[Saved entries]
------------------------------------------------------------------------

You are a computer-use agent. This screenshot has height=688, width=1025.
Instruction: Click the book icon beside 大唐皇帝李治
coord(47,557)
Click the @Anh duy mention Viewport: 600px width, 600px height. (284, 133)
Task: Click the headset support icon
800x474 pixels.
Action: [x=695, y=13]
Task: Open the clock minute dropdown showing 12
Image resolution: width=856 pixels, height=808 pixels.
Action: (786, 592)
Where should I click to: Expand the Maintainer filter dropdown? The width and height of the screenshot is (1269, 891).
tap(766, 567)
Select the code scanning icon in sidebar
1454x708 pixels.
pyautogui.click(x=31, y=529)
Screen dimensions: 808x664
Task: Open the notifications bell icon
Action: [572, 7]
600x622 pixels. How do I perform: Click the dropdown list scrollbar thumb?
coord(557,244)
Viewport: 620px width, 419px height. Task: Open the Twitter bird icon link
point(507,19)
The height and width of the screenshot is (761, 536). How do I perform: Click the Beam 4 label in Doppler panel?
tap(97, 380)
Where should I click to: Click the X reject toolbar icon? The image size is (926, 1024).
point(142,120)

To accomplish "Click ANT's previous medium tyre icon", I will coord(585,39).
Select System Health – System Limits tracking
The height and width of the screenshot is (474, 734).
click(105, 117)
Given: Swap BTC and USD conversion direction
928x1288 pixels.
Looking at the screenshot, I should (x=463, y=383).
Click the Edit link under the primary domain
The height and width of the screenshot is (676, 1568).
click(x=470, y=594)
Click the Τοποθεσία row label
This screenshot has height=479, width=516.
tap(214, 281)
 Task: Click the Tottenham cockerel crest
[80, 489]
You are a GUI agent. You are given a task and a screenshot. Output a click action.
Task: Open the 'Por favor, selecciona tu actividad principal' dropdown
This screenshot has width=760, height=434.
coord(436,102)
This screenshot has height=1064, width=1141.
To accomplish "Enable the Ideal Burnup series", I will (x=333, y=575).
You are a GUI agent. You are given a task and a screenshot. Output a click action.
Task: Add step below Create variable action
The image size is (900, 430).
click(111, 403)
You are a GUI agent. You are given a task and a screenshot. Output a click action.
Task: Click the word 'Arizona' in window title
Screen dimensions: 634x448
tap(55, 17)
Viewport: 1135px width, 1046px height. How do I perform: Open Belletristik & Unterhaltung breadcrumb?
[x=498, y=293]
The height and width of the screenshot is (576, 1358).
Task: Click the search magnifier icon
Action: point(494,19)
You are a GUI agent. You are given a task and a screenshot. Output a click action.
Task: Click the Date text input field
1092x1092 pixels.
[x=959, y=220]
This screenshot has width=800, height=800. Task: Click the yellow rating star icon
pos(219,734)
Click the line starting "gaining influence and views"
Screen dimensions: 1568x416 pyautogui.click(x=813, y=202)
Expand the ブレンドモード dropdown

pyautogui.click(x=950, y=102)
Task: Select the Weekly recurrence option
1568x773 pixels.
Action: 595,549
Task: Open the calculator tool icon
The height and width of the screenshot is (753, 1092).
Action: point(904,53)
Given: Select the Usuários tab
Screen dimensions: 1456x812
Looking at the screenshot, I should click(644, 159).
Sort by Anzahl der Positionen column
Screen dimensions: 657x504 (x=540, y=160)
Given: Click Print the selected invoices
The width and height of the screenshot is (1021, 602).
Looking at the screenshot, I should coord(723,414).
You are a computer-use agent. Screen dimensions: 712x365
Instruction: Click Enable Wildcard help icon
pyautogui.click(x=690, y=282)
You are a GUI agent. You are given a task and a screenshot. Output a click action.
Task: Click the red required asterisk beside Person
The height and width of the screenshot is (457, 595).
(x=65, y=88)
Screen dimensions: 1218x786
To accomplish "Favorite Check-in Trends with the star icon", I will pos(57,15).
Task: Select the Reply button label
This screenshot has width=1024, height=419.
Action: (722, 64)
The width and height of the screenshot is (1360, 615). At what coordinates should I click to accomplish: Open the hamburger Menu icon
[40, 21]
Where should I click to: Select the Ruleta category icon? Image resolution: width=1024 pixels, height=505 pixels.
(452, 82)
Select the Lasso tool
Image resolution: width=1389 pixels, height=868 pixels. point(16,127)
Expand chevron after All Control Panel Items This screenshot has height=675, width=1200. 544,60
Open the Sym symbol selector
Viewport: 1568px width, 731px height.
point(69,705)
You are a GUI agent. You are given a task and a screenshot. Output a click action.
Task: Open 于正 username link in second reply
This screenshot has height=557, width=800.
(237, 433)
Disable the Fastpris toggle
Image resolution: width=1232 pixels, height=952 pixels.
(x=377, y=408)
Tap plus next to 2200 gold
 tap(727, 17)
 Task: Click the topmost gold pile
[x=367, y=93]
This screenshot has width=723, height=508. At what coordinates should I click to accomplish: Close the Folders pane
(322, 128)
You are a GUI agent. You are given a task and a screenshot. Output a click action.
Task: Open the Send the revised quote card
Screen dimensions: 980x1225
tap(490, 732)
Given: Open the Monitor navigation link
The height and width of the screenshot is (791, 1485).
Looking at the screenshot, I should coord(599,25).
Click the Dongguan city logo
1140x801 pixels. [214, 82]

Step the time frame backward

------------------------------------------------------------------------

Goal of the exercise:
A complete, exact transcription of the data above is required.

Written reply:
You are a computer-use agent. This screenshot has height=688, width=1025.
Instruction: Click the book icon beside 大唐皇帝李治
coord(47,557)
Click the @Anh duy mention Viewport: 600px width, 600px height. (284, 133)
Task: Click the headset support icon
800x474 pixels.
Action: [x=695, y=13]
Task: Open the clock minute dropdown showing 12
Image resolution: width=856 pixels, height=808 pixels.
Action: (786, 592)
Where should I click to: Expand the Maintainer filter dropdown? The width and height of the screenshot is (1269, 891).
tap(766, 567)
Select the code scanning icon in sidebar
1454x708 pixels.
pyautogui.click(x=31, y=529)
Screen dimensions: 808x664
Task: Open the notifications bell icon
Action: [572, 7]
600x622 pixels. How do I perform: Click the dropdown list scrollbar thumb?
coord(557,244)
Viewport: 620px width, 419px height. Task: Open the Twitter bird icon link
point(507,19)
The height and width of the screenshot is (761, 536). How do I perform: Click the Beam 4 label in Doppler panel?
tap(97, 380)
Where should I click to: Click the X reject toolbar icon? The image size is (926, 1024).
point(142,120)

To accomplish "Click ANT's previous medium tyre icon", I will coord(585,39).
Select System Health – System Limits tracking
The height and width of the screenshot is (474, 734).
click(105, 117)
Given: Swap BTC and USD conversion direction
928x1288 pixels.
Looking at the screenshot, I should (x=463, y=383).
Click the Edit link under the primary domain
The height and width of the screenshot is (676, 1568).
click(x=470, y=594)
Click the Τοποθεσία row label
This screenshot has height=479, width=516.
tap(214, 281)
 Task: Click the Tottenham cockerel crest
[80, 489]
You are a GUI agent. You are given a task and a screenshot. Output a click action.
Task: Open the 'Por favor, selecciona tu actividad principal' dropdown
This screenshot has width=760, height=434.
coord(436,102)
This screenshot has height=1064, width=1141.
To accomplish "Enable the Ideal Burnup series", I will (x=333, y=575).
You are a GUI agent. You are given a task and a screenshot. Output a click action.
Task: Add step below Create variable action
The image size is (900, 430).
click(111, 403)
You are a GUI agent. You are given a task and a screenshot. Output a click action.
Task: Click the word 'Arizona' in window title
Screen dimensions: 634x448
tap(55, 17)
Viewport: 1135px width, 1046px height. How do I perform: Open Belletristik & Unterhaltung breadcrumb?
[x=498, y=293]
The height and width of the screenshot is (576, 1358).
Task: Click the search magnifier icon
Action: point(494,19)
You are a GUI agent. You are given a task and a screenshot. Output a click action.
Task: Click the Date text input field
1092x1092 pixels.
[x=959, y=220]
This screenshot has width=800, height=800. Task: Click the yellow rating star icon
pos(219,734)
Click the line starting "gaining influence and views"
Screen dimensions: 1568x416 pyautogui.click(x=813, y=202)
Expand the ブレンドモード dropdown

pyautogui.click(x=950, y=102)
Task: Select the Weekly recurrence option
1568x773 pixels.
Action: 595,549
Task: Open the calculator tool icon
The height and width of the screenshot is (753, 1092).
Action: point(904,53)
Given: Select the Usuários tab
Screen dimensions: 1456x812
Looking at the screenshot, I should click(644, 159).
Sort by Anzahl der Positionen column
Screen dimensions: 657x504 (x=540, y=160)
Given: Click Print the selected invoices
The width and height of the screenshot is (1021, 602).
Looking at the screenshot, I should coord(723,414).
You are a computer-use agent. Screen dimensions: 712x365
Instruction: Click Enable Wildcard help icon
pyautogui.click(x=690, y=282)
You are a GUI agent. You are given a task and a screenshot. Output a click action.
Task: Click the red required asterisk beside Person
The height and width of the screenshot is (457, 595).
(x=65, y=88)
Screen dimensions: 1218x786
To accomplish "Favorite Check-in Trends with the star icon", I will pos(57,15).
Task: Select the Reply button label
This screenshot has width=1024, height=419.
Action: (722, 64)
The width and height of the screenshot is (1360, 615). At what coordinates should I click to accomplish: Open the hamburger Menu icon
[40, 21]
Where should I click to: Select the Ruleta category icon? Image resolution: width=1024 pixels, height=505 pixels.
(452, 82)
Select the Lasso tool
Image resolution: width=1389 pixels, height=868 pixels. point(16,127)
Expand chevron after All Control Panel Items This screenshot has height=675, width=1200. 544,60
Open the Sym symbol selector
Viewport: 1568px width, 731px height.
point(69,705)
You are a GUI agent. You are given a task and a screenshot. Output a click action.
Task: Open 于正 username link in second reply
This screenshot has height=557, width=800.
(237, 433)
Disable the Fastpris toggle
Image resolution: width=1232 pixels, height=952 pixels.
(x=377, y=408)
Tap plus next to 2200 gold
 tap(727, 17)
 Task: Click the topmost gold pile
[x=367, y=93]
This screenshot has width=723, height=508. At what coordinates should I click to accomplish: Close the Folders pane
(322, 128)
You are a GUI agent. You are given a task and a screenshot. Output a click action.
Task: Open the Send the revised quote card
Screen dimensions: 980x1225
tap(490, 732)
Given: Open the Monitor navigation link
The height and width of the screenshot is (791, 1485).
Looking at the screenshot, I should coord(599,25).
Click the Dongguan city logo
1140x801 pixels. [214, 82]

Step the time frame backward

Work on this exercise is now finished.